Kutipan bacaan:

Makanan itu dijual di warung-warung sekitaran kampung. Di tahun 2013, dia ikut program kewirausahaan dari Sapa Institute dan mendapatkan modal awal kurang dari Rp 200.000 hingga Rp 2 juta.
Usahanya berkembang. Dia bahkan ikut memberikan pendampingan wirausaha kepada penerima manfaat dari Yayasan Sapa, yang umumnya penyintas kekerasan dan diskriminasi.
”Namun, memang tidak mudah menularkan jiwa wirausaha. Sebagian besar penerima bantuan biasanya konsumtif. Hal ini yang perlu diubah, semuanya butuh konsistensi,” kata Sugih.
Atas pendampingan ini, Sugih mendapatkan penghargaan Sabilulungan Award dari Pemerintah Kabupaten Bandung tahun 2015 sebagai Penggerak Pembangunan Bidang UKM dan Pemberdayaan Perempuan. Hingga saat ini, Sugih tetap menjalankan bisnisnya di tengah pandemi.
”Sekarang penghasilan menurun drastis karena pandemi. Biasanya omzet Rp 500.000 seminggu, sekarang paling Rp 200.000-an. Apalagi semenjak fokus di Sapa, waktu untuk memasak jadi berkurang. Tetapi, bagi saya pendampingan pada korban tertindas tetap yang utama,” ujarnya.
Pendidikan tinggi
Hal itu juga yang membawanya semakin dalam mendampingi korban. Berawal dari sering bercerita dan ikut diskusi bersama para penyintas lainnya, Sugih pun masuk ke dalam sukarelawan pendampingan dari Yayasan Sapa mulai tahun 2017.
Bergerak di bidang pendampingan kasus, dia mendapatkan bermacam-macam pelatihan dari berbagai bidang ilmu mulai dari konseling yang kental dengan ilmu psikologi hingga sertifikasi mediator yang dekat dengan ilmu hukum.
”Awal pelatihan sempat minder, peserta yang lain semuanya lulusan S-1 ilmu hukum, saya hanya lulusan SMA. Tetapi, sertifikat ini dibutuhkan agar saya resmi menjadi mediator. Mau tidak mau, saya ikut. Akhirnya lulus meski dengan syarat menulis makalah,” kenangnya sambil tersenyum.
Pengalaman dan pengetahuannya diakui berbagai pihak, termasuk petugas di pengadilan. Bahkan, beberapa kali Sugih mendapatkan tawaran menjadi mediator di kantor pengadilan.
Akan tetapi, dia menolak. Alasannya, ia memilih tetap menjadi pendamping para korban kekerasan dan diskriminasi. ”Untuk menjadi pegawai di lingkungan pengadilan juga perlu ijazah S-1. Saya sementara pilih menyekolahkan anak-anak dulu agar dapat gelar S-1,” ujarnya.

Tujuan latihan: Lanjutkan kutipan tentang kiprah Sugih mendampingi korban kekerasan dan diskriminasi ini, mulai setelah kalimat terakhirnya. Entri yang menyusul merupakan bahan tersendiri yang tidak berkaitan dengan kutipan di atas.

Informasi yang diberikan:
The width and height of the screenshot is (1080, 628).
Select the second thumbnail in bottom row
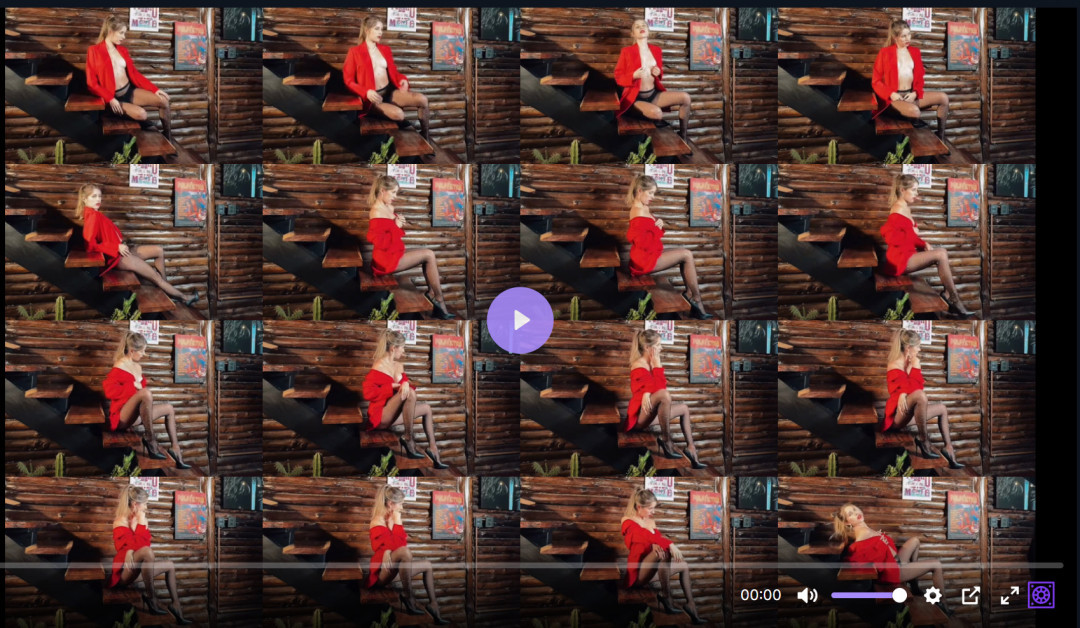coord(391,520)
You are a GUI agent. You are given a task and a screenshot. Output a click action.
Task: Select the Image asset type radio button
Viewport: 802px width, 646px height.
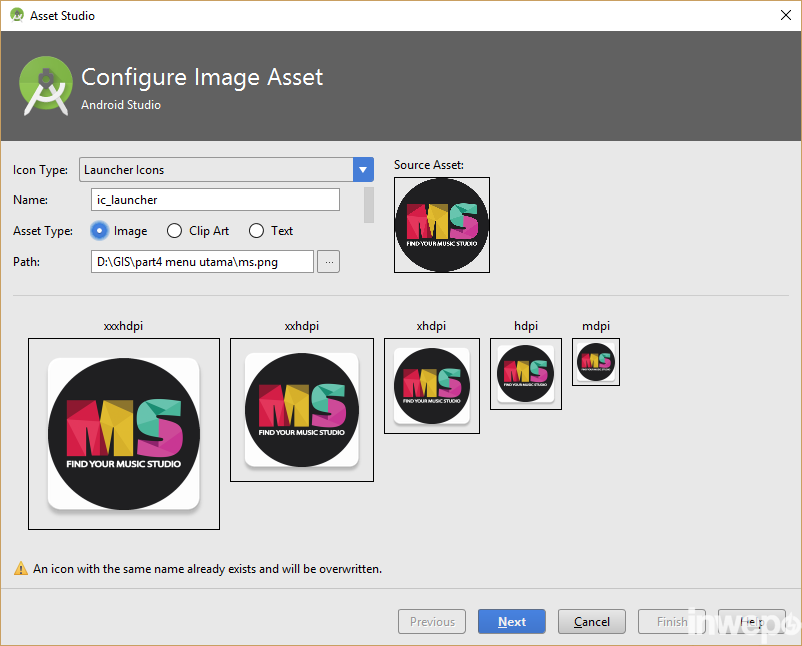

Hasil tugas:
Dipanggil Istana
Konsistensi belakangan membawa ia ke Istana Presiden saat peringatan Hari Perempuan Internasional tahun 2019. Dia datang bersama 15 perempuan penggerak desa dari berbagai pelosok negeri. ”Semuanya ada 16 orang. Kami awalnya diminta memberikan pendapat terkait masalah perempuan. Namun, sayang, akhirnya cuma diambil empat orang untuk bertemu Presiden. Saya gugup setengah buat menghapal teks yang disampaikan,” ujarnya tertawa.
Waktu itu, Sugih ingin menyampaikan dukungannya terhadap Rancangan Undang-Undang Penghapusan Kekerasan Seksual (RUU PKS). Dari aturan tersebut, para korban dan pendamping akan mendapatkan perlindungan hukum dalam menghadapi kekerasan di rumah tangga. ”Meski tidak lolos, semoga saja suara saya ini terdengar,” harapnya.
Ketua Pengurus Yayasan Sapa Sri Mulyati mengatakan, peran Sugih dan ibu-ibu lainnya terus menjadi harapan baru banyak perempuan di Kabupaten Bandung lepas dari jerat kekerasan. Tanpa bayaran, mereka mendata jumlah kasus kawin muda, PMI yang terlantar, hingga kekerasan fisik dan psikis. Sejauh ini, ada 10 Bale Istri di Kabupaten Bandung. Anggotanya 20-200 orang per kelompok.
”Perjuangan Sugih dan ibu-ibu lainnya kini kian vital. Di tengah desakan ekonomi saat ini, kekerasan berpotensi terus terjadi. Ada banyak yang berani mengungkapkan yang dialaminya. Namun, ada juga yang memilih menutupinya. Kebanyakan korban kekerasan seksual. Mereka menganggap itu sebagai aib,” ujarnya.
Sugih pun punya keyakinan sama. Dia ingin terus bersama mereka yang belum dan sudah bersuara. Intimidasi dan cibiran bakal terus ada. Namun, dia yakin semuanya tidak akan mengendurkan nyalinya mendampingi perempuan teraniaya agar berani lepas dari jerat menyiksa.